Monday, February 11th 2019

New Intel Core i9-9990XE Sheds Cores in Favor of High Clock Speeds, Benchmarked

Intel is giving final touches to a new socket LGA2066 high-end desktop processor with an interesting model number for its specifications. The new Core i9-9990XE is positioned above the current flagship i9-9980XE. Normally you'd expect it to be the same 18-core "Skylake-X" chip with a speed-bump, however, the i9-9990XE is a unique proposition. It sheds cores in favor of significantly higher clock-speeds than the i9-9980XE.

The i9-9990XE is a 14-core/28-thread processor, based on a binned "Skylake-X" HCC (high core count) die, and uses STIM (soldered thermal interface material) between the die and integrated heatspreader (IHS). It features some aggressive clock-speeds, with 4.00 GHz nominal clock-speeds, and a massive 5.10 GHz maximum Turbo Boost frequency that beats even the Core i9-9900K. Besides 14 cores, the i9-9990XE is configured with 19.25 MB of shared L3 cache, and 1 MB of L2 cache per core. The four disabled cores alone don't help Intel's efforts to dial up clock-speeds. Intel has increased the chip's rated TDP all the way up to 255 Watts!
Intel hasn't revealed a price for the Core i9-9990XE yet, and there are indications of the chip being OEM-exclusive. Workstation integrator Puget Systems has put out a handful benchmarks for this chip, in which it beats the i9-9980XE in some HEDT-relevant benchmarks despite 4 fewer cores:
Source: Tom's Hardware
Add your own comment

54 Comments on New Intel Core i9-9990XE Sheds Cores in Favor of High Clock Speeds, Benchmarked

#26
BarbaricSoul
255 tdp? How in the hell are they cooling that heat beast? Custom water-cooling required to keep it under 80' c at full load?
Posted on Reply
#27
ZhangirDuyseke
Wavetrex, post: 3992279, member: 182738"
Intel:
"We've already lost the cores war, let's at least keep winning the clocks war !"

AMD 7nm chiplet:
"Hold my beer"
AMD fanboy. Intel didn't lose core war! WTF they did release 8/16 CPU which obliterates AMD CPU. And yet AMD hasn't released 7nm CPU yet, fanboy.
Posted on Reply
#28
ArbitraryAffection
ZhangirDuyseke, post: 3992402, member: 181676"
AMD fanboy. Intel didn't lose core war! WTF they did release 8/16 CPU which obliterates AMD CPU. And yet AMD hasn't released 7nm CPU yet, fanboy.
9900K: £500 but 25% faster (in synthetic benchmarks)!
2700X: £300 (comes with cooler) :clap: and you can put Zen2 in it in a few months and likely beat the 9900K in everything*

Huh, you could buy a 1920X and X399 Motherboard for the price of a 9900K (here in UK).

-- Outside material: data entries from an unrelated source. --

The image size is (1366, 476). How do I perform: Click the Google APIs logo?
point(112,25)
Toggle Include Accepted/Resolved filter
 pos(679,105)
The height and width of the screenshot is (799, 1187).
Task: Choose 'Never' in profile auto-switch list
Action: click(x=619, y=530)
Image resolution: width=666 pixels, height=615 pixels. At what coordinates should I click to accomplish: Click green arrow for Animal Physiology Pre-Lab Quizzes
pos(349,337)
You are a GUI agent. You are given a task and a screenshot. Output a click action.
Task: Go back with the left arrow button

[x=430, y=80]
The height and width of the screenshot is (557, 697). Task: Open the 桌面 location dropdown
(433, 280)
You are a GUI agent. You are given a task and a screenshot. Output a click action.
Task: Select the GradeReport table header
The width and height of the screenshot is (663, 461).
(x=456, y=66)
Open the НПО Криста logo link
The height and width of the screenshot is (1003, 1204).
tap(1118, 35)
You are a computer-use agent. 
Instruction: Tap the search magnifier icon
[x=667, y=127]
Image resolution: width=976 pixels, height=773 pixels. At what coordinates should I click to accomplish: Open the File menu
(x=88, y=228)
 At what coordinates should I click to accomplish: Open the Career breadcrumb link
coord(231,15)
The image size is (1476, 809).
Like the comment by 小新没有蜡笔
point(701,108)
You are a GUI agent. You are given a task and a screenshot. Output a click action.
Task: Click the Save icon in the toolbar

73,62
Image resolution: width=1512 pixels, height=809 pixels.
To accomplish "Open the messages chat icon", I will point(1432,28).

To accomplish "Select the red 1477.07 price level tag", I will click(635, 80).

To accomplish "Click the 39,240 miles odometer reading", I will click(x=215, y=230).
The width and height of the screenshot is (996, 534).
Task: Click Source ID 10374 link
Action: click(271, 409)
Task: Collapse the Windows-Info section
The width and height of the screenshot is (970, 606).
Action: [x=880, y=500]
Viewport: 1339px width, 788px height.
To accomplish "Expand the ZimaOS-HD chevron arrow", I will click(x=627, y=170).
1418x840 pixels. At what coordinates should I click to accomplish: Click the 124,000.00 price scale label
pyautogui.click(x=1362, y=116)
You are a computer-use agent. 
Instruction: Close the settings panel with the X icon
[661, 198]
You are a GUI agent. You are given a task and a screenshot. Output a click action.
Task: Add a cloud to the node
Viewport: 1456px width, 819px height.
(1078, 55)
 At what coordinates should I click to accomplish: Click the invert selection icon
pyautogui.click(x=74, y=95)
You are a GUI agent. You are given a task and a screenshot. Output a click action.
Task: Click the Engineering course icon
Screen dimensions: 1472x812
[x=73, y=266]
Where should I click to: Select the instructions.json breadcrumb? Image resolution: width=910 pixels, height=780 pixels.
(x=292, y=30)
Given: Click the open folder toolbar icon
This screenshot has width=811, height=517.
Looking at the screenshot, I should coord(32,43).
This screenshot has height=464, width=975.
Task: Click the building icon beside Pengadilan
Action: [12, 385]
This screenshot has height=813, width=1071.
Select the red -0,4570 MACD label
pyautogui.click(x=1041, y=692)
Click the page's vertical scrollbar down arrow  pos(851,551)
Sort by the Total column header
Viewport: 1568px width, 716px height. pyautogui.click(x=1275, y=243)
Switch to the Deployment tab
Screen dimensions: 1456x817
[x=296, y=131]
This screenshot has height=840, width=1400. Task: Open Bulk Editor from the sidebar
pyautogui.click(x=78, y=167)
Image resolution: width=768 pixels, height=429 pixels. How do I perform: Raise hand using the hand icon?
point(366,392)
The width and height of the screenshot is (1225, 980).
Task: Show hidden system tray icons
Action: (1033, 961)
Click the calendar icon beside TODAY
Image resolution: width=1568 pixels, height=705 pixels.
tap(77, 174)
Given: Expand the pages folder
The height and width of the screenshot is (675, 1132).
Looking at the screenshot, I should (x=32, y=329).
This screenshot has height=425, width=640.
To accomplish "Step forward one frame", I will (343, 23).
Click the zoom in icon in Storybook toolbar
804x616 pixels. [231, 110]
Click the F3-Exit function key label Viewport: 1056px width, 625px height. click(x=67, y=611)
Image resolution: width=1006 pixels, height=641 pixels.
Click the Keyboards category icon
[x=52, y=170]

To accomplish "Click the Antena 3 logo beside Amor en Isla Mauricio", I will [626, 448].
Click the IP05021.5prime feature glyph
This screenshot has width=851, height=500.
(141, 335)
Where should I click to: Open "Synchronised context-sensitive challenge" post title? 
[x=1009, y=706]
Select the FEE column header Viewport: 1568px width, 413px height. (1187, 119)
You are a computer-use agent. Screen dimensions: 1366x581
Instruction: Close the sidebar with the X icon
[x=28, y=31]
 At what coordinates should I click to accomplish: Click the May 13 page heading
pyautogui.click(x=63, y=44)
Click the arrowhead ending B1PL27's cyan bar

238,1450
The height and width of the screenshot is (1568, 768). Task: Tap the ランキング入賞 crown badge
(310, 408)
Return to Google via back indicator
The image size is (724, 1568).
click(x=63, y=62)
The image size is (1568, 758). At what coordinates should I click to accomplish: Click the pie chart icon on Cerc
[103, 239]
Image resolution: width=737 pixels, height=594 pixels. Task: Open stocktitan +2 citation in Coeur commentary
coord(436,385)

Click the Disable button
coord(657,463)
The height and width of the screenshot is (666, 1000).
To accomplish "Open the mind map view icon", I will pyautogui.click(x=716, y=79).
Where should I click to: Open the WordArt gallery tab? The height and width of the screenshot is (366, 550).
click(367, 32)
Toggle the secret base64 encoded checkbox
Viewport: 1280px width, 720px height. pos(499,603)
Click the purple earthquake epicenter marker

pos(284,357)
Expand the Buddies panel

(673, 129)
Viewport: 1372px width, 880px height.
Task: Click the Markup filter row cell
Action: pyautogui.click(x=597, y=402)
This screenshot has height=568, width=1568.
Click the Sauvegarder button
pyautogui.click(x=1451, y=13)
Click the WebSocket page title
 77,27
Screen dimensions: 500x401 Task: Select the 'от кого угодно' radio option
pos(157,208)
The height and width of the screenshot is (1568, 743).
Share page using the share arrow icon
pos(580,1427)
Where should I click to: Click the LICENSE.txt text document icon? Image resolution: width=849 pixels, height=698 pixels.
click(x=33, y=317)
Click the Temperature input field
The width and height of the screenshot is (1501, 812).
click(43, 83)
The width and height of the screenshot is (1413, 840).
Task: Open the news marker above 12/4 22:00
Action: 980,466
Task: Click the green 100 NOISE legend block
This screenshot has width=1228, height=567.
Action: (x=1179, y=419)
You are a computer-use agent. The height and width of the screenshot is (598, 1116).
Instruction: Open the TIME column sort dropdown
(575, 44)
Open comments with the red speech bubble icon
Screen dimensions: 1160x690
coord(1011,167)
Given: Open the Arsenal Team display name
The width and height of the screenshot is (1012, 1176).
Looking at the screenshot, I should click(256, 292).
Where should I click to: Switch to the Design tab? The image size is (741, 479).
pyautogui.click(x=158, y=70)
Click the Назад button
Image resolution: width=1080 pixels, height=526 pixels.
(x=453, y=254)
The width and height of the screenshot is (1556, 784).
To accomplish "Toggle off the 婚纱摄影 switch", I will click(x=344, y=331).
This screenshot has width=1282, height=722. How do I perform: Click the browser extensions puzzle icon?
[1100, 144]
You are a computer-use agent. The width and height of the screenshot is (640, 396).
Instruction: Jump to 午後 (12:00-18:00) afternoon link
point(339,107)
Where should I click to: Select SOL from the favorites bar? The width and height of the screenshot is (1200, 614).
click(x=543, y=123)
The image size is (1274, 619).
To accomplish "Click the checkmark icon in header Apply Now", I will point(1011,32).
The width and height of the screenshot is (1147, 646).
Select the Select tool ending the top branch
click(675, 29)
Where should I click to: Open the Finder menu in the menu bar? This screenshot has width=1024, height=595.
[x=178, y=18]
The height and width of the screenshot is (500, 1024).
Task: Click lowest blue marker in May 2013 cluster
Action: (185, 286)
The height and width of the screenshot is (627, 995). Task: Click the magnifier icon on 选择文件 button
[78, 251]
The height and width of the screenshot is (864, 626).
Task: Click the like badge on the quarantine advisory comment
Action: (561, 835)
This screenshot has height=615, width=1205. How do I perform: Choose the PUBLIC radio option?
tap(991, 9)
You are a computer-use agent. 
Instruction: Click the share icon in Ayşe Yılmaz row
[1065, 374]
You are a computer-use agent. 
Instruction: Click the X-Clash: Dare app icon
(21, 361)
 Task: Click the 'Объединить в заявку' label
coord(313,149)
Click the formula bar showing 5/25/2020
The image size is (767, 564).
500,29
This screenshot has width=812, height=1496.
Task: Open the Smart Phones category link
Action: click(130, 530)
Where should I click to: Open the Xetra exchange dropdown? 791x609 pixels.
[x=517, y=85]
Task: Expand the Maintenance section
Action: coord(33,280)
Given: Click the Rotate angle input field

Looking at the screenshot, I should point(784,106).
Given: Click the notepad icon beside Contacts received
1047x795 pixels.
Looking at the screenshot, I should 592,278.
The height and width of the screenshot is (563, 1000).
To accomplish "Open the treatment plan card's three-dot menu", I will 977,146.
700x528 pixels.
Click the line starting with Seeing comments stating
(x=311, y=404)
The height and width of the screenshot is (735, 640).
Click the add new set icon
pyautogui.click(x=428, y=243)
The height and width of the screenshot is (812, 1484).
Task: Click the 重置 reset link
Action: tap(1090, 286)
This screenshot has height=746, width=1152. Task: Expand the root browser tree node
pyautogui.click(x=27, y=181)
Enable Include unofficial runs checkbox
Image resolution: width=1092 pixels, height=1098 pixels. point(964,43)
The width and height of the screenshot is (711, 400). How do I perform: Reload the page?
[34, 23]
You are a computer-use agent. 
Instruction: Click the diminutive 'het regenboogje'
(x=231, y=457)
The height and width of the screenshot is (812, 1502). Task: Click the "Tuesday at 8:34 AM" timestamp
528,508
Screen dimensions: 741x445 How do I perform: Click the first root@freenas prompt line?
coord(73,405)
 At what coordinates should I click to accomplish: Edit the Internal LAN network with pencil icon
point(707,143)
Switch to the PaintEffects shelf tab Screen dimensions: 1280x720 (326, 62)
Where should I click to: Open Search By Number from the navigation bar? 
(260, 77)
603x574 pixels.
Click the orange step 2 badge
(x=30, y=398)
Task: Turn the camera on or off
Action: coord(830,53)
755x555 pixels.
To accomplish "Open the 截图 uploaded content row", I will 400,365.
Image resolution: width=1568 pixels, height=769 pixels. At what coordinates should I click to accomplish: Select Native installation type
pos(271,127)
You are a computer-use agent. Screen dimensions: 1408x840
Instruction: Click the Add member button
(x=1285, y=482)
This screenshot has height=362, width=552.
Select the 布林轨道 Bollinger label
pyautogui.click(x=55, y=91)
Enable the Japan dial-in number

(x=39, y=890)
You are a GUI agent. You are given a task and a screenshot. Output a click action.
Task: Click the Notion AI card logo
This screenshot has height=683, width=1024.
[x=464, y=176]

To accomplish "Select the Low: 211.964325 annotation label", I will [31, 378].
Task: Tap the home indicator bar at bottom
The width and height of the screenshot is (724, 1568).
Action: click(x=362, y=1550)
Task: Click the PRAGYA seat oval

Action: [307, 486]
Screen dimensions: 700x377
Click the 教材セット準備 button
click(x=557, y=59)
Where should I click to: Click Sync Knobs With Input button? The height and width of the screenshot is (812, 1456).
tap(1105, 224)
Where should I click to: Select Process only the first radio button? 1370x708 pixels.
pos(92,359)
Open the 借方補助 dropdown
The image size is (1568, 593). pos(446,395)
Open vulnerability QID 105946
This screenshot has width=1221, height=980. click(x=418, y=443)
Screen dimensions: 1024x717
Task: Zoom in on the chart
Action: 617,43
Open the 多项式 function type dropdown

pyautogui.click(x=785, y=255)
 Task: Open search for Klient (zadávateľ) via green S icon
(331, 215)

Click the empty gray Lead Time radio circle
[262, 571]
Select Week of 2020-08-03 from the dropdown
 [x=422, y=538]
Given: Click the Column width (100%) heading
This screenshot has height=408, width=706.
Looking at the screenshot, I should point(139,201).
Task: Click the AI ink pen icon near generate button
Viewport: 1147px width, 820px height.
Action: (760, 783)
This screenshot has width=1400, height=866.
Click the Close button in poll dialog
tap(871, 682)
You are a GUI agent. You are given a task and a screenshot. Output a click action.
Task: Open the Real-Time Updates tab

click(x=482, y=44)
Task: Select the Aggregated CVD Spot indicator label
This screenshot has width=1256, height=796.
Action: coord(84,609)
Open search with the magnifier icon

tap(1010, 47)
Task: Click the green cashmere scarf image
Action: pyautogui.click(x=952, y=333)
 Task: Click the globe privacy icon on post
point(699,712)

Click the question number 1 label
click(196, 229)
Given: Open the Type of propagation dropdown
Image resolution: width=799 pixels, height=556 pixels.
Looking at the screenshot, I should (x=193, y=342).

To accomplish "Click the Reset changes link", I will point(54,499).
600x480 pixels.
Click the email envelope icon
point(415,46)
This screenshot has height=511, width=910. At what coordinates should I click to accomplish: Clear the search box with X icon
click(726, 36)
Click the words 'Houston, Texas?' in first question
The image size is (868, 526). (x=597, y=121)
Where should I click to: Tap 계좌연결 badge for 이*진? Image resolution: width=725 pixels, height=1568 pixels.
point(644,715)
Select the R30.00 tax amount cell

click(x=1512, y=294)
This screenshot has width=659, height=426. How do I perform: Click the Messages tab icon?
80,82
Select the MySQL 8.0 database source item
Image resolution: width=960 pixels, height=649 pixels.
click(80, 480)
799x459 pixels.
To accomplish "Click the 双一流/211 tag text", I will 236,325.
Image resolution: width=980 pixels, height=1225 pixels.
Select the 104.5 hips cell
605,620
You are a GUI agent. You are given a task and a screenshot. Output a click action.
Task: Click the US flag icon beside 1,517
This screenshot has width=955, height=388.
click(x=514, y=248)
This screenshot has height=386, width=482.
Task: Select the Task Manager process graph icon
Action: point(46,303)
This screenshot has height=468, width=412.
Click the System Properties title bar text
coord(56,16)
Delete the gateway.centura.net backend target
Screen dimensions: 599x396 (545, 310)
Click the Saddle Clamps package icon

*except 720p ultra low (ini tweaked no shadows), the 9900K still gets 12% more FPS here
Posted on Reply
#29
efikkan
This is not just an overclocked i9-9940X. But obviously it's binned, like all microchips are, what you guys mean is it's a higher bin than i9-9940X, "cherry-picked" or "golden samples" if you will.

I do think Intel is pushing it too far here, both because 255W TDP is getting into a territory it's hard to cool without massive cooling, and secondly because they can't supply enough of these.

But I do like the idea behind the product, a HEDT CPU which have as many fast cores as possible, rather than just as many cores as possible by sacrificing a bit of core speed. So I think a HEDT CPU with as many fast cores as possible (and keeping TDP at ~200W) would be a good complement to HEDT CPUs with many more cores.

When it comes to workstation use, the best choice is not as simple as the highest core count etc., it really comes down to the tasks the machine will be running. People commonly think it comes down to multithreading or not, but in reality many heavily multithreaded workloads are sensitive to core speed. There are async multithreaded workloads, where worker threads are basically independent and can scale those workloads almost linearly until you run out of cores or hit a bottleneck. Many typical server loads fall into this category, but also larger batches of rendering or video encoding. For such workloads it's fine to sacrifice core speed, because what matters is total throughput. On the other hand there are many workloads which are synchronized, and while they still benefit from more cores, the synchronization overhead grows quickly, so more core speed is required to achieve good scaling.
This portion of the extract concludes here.